Page text:
= = = = = = =

Hansard of Lee's 2R speech
Lee Rhiannon gave the following speech in NSW Parliament on 14/5/2009 for the Greens new bill - Mining Amendment (Safeguarding agricultural land and water from mining) Bill 2009.
Bill introduced, and read a first time and ordered to be printed on motion by Ms Lee Rhiannon.
Ms LEE RHIANNON [3.49 p.m.]: I move:
- That this bill be now read a second time.
I am very proud to introduce the Mining Amendment (Safeguarding Agricultural Land and Water) Bill 2009 on behalf of the Greens. The bill relies on three simple premises: first, that the world is facing the prospect of increasing food insecurity—a chorus of climate change scientists have predicted diminishing average harvests around the world due to higher temperatures, longer and deeper droughts, more intense bushfires, reduced water availability and more extreme weather events; second, that high-quality farming land is a finite, limited and precious resource; and, third, that mining is increasingly encroaching upon and threatening the most productive food-producing land in New South Wales.
Farmers like Wendy Bowman, whose family has farmed the Hunter Valley for generations, tell the story behind this bill. Coalmines have encroached on her family's properties and she has been successively moved on. Her crops have failed because of high salinity levels in nearby creeks and pollution from mine subsidence. When open-cut mining increased, her property Ashton became bathed in dust. The cows refused to eat and Ashton went from being one of the best-watered properties in the Hunter to having its milk rejected by the dairy company because it was contaminated with mine dust.
The New South Wales Government should do all it can to safeguard prime agricultural producers like the Bowmans. This means not allowing our most productive agricultural land to be overridden by mining. It means protecting the water sources that feed this most productive land. However, the New South Wales Government has been captured by the short-term financial gain of mining exploration activities. BHP Billiton paid $99 million for an exploration licence at Caroona while China Shenhua paid $300 million to operate at the neighbouring watermark. Laws in New South Wales are not sufficient to rein in the mining industry, and the current Labor Government clearly does not have the political will to do so.

= = = = = = =

Dataset entries:
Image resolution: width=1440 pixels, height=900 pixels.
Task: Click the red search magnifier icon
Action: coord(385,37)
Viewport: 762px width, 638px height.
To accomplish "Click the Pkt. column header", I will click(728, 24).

= = = = = = =

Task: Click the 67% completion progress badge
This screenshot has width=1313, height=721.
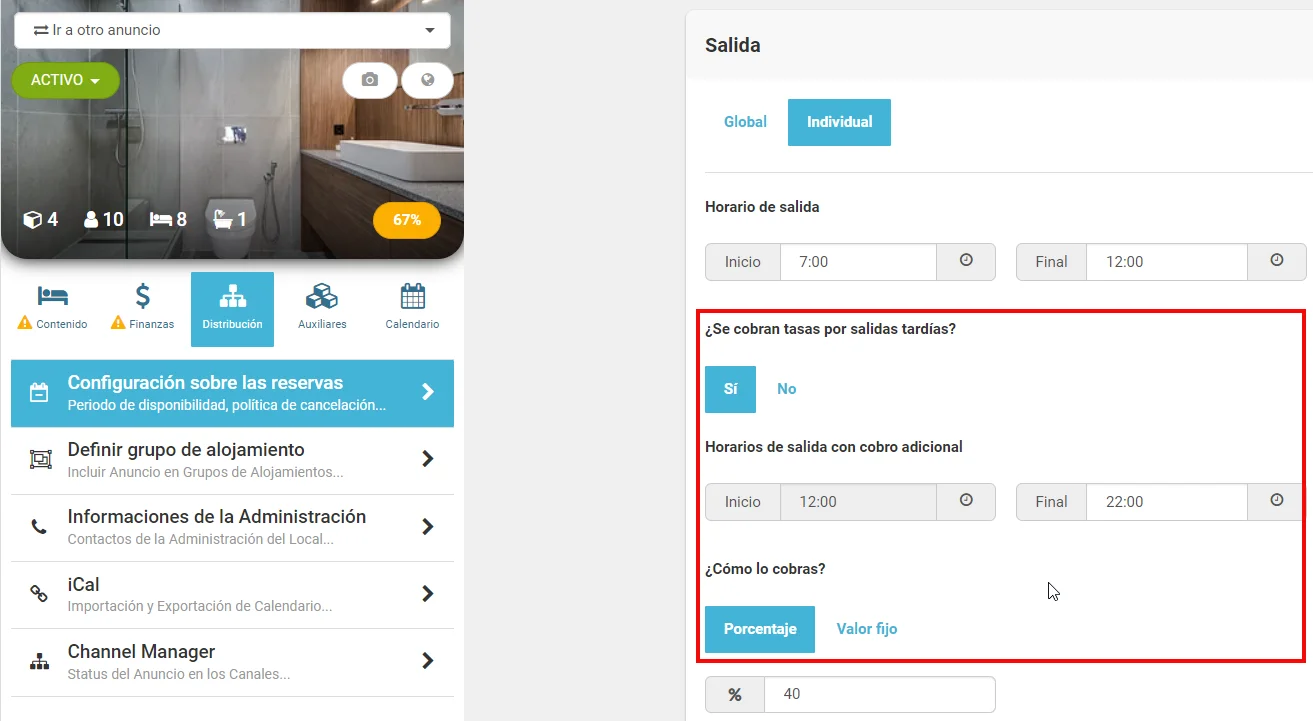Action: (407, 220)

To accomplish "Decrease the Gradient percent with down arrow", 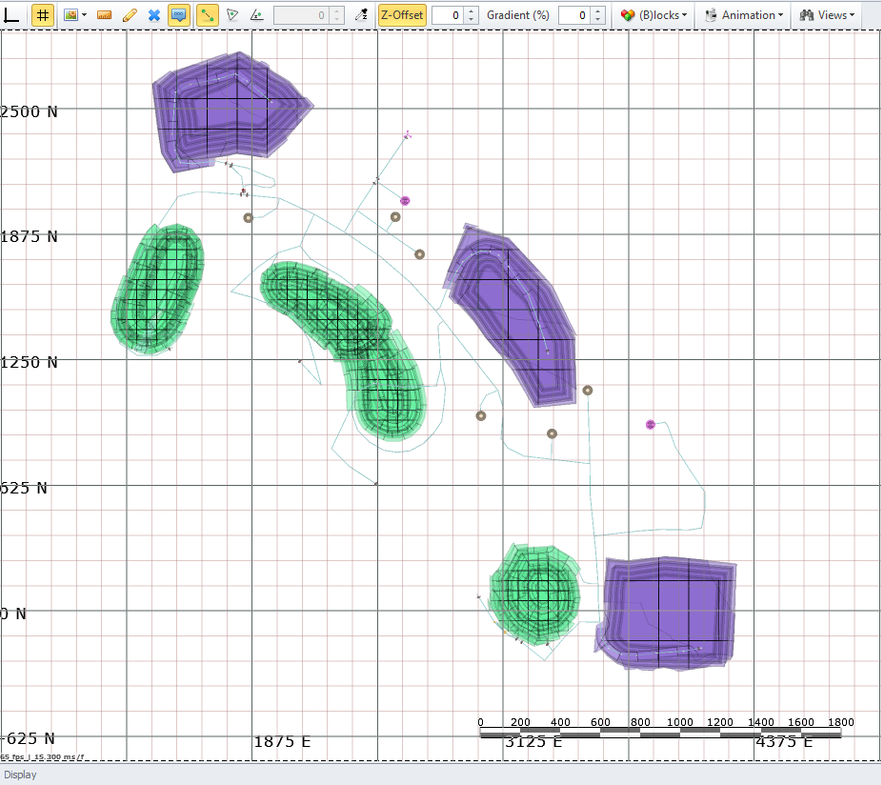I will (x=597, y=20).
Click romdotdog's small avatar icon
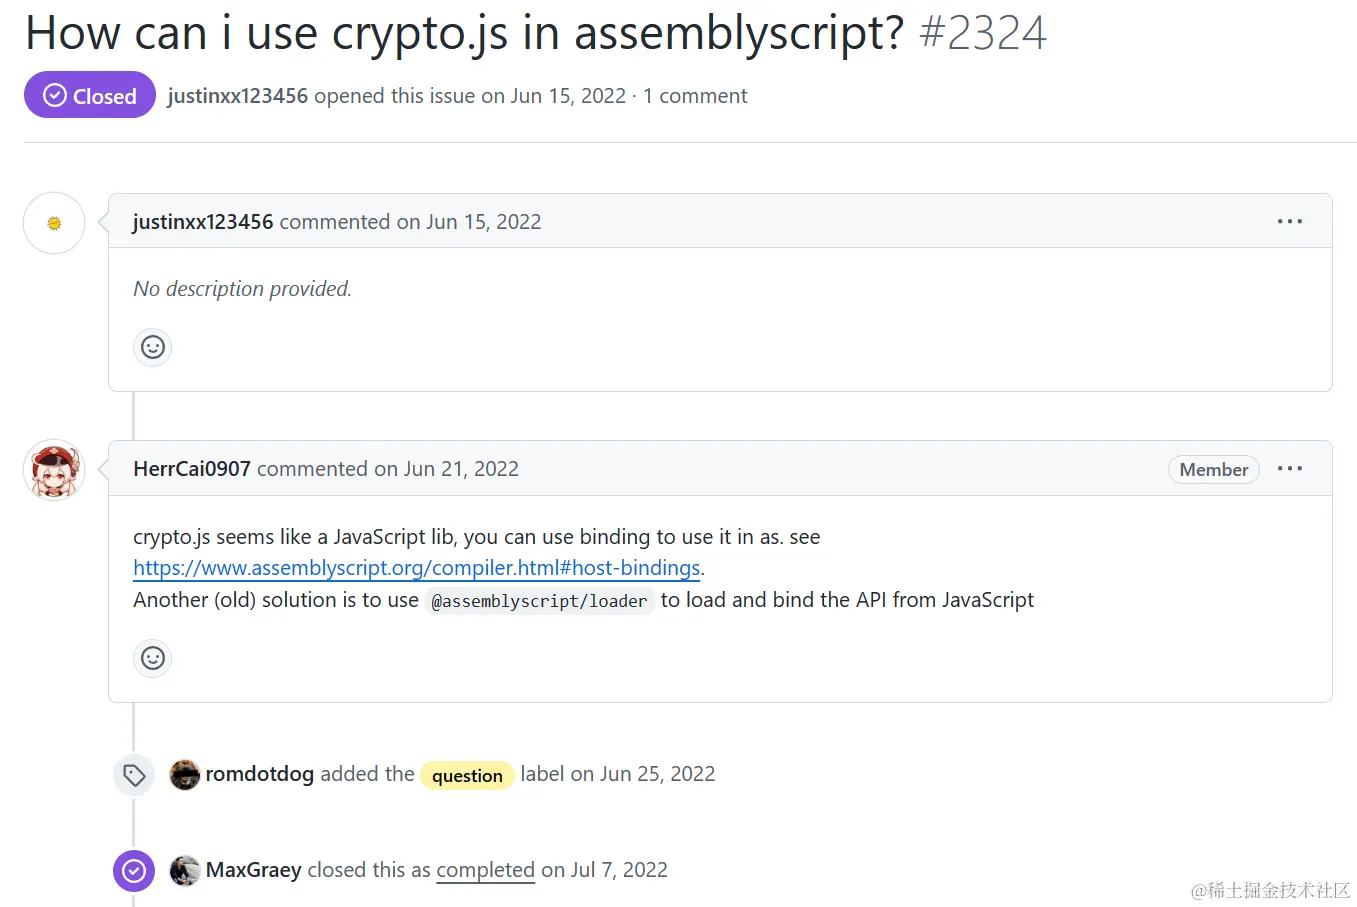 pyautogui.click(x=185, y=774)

= = = = = = =

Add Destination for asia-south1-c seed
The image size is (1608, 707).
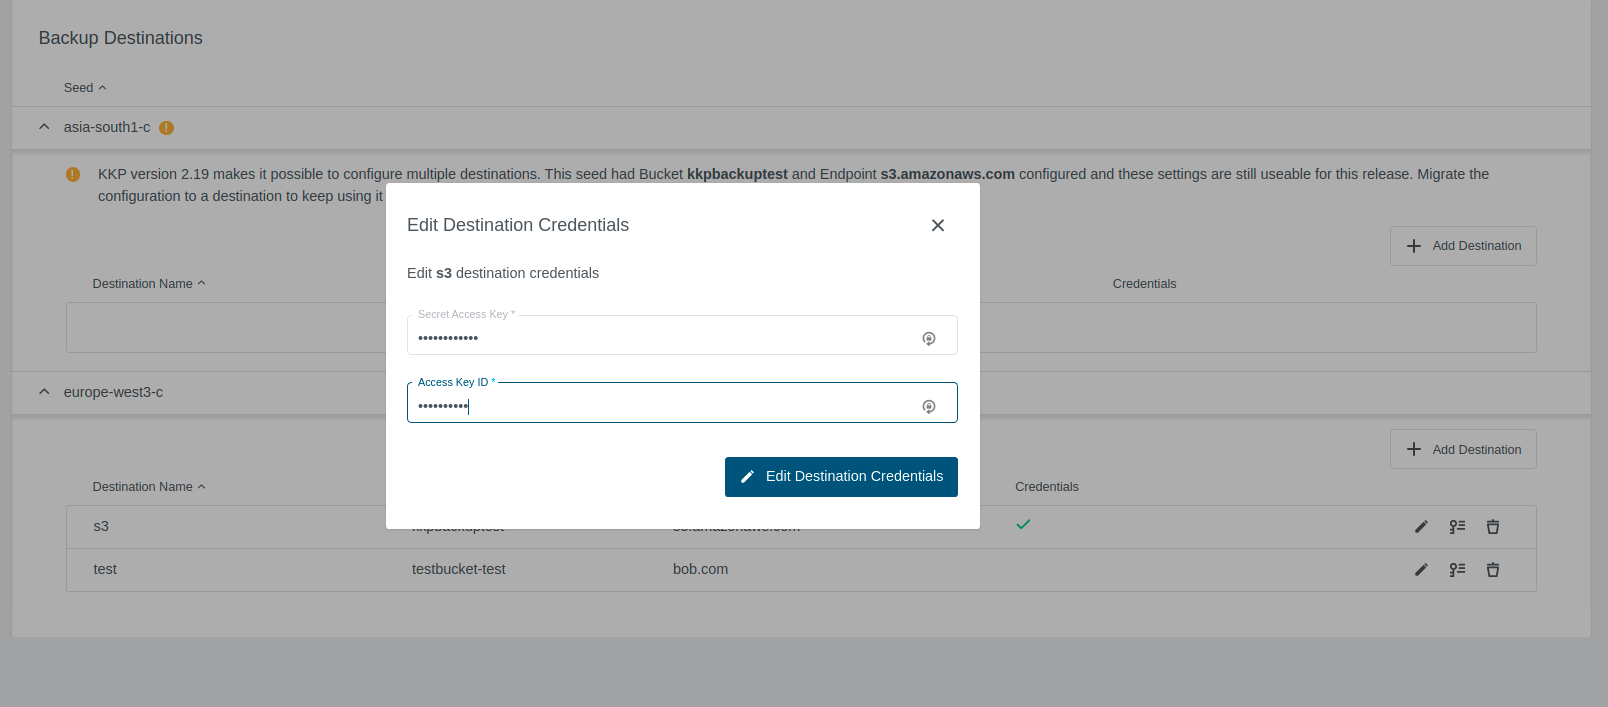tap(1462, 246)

= = = = = = =

Task to complete:
Using the Hansard speech text, answer:
(a) On what date did Lee Rhiannon give the speech?
(b) Which Bowman property had its milk rejected by the dairy company?
(c) How much did BHP Billiton pay for an exploration licence at Caroona?

Your response:
(a) 14/5/2009
(b) Ashton
(c) $99 million